La police n'a pas pu arrêter un gang de violeurs en raison des craintes liées aux "tensions communautaires". -

La police n’a pas pu arrêter un gang de violeurs en raison des craintes liées aux « tensions communautaires ».

Dans un autre scandale de manipulation impliquant principalement des hommes pakistanais abusant sexuellement de jeunes filles blanches, un nouveau rapport révèle que la police du Grand Manchester « n’a pas pris les mesures appropriées il y a plus de 15 ans, malgré l’obtention de détails sur près de 100 « personnes d’intérêt » qui utilisaient des restaurants à emporter comme base pour violer et abuser d’enfants pris en charge entre 11 et 17 ans » et malgré le fait que les coupables opéraient « à la vue de tous ».

Toutes les victimes étaient des « jeunes femmes blanches » âgées de 11 à 17 ans, tandis que tous les auteurs étaient « presque exclusivement des hommes adultes asiatiques, dont beaucoup sont associés via le commerce de la restauration asiatique », selon le rapport.
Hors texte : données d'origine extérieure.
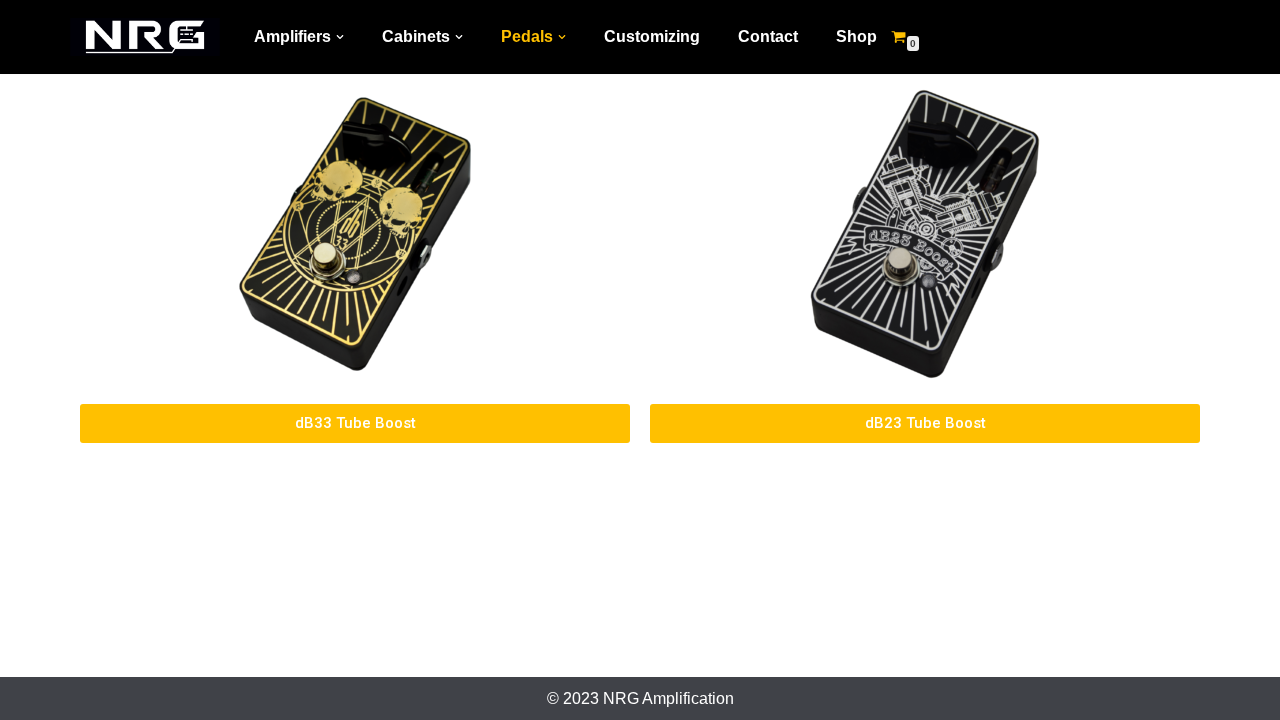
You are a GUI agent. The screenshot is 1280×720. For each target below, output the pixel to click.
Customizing (652, 36)
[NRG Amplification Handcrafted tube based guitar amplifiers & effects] (145, 37)
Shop (856, 36)
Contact (768, 36)
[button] (340, 37)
L’opération de police a permis d’identifier 57 filles qui avaient été exploitées, dont une est morte après avoir été injectée d’héroïne par son agresseur, mais l’affaire a été classée en 2005 et « très peu » de délinquants ont été traduits en justice.

« Le rapport comprend des histoires choquantes sur la façon dont les enfants ont parlé de l’abus à leurs soignants et ont plaidé pour être retirés du danger », rapporte Fox News. « Une enfant aurait supplié les personnes qui s’occupaient d’elle de l’éloigner de Manchester car elle était trop impliquée avec des hommes asiatiques et que l’un d’eux « lui a fait faire des choses qu’elle ne voulait pas ». Une autre a raconté comment elle a été emmenée dans des appartements avec des amis et qu’on lui a donné de la vodka et de la cocaïne et qu’on lui a fait « faire tout ce qu’ils voulaient que nous fassions ». Le rapport constate que les enfants n’étaient pas protégés par les organismes appropriés ».

L’une des raisons pour lesquelles la police n’a pas pris les mesures adéquates était due aux préoccupations concernant les « questions communautaires sensibles », car les hommes impliqués étaient « principalement des hommes asiatiques adultes issus des communautés ethniques minoritaires locales de la région ».

Une affaire distincte sans rapport avec le peuple kurde avait également « créé des tensions communautaires » et ces facteurs « devaient clairement être pris en compte par le groupe de commandement de l’or ».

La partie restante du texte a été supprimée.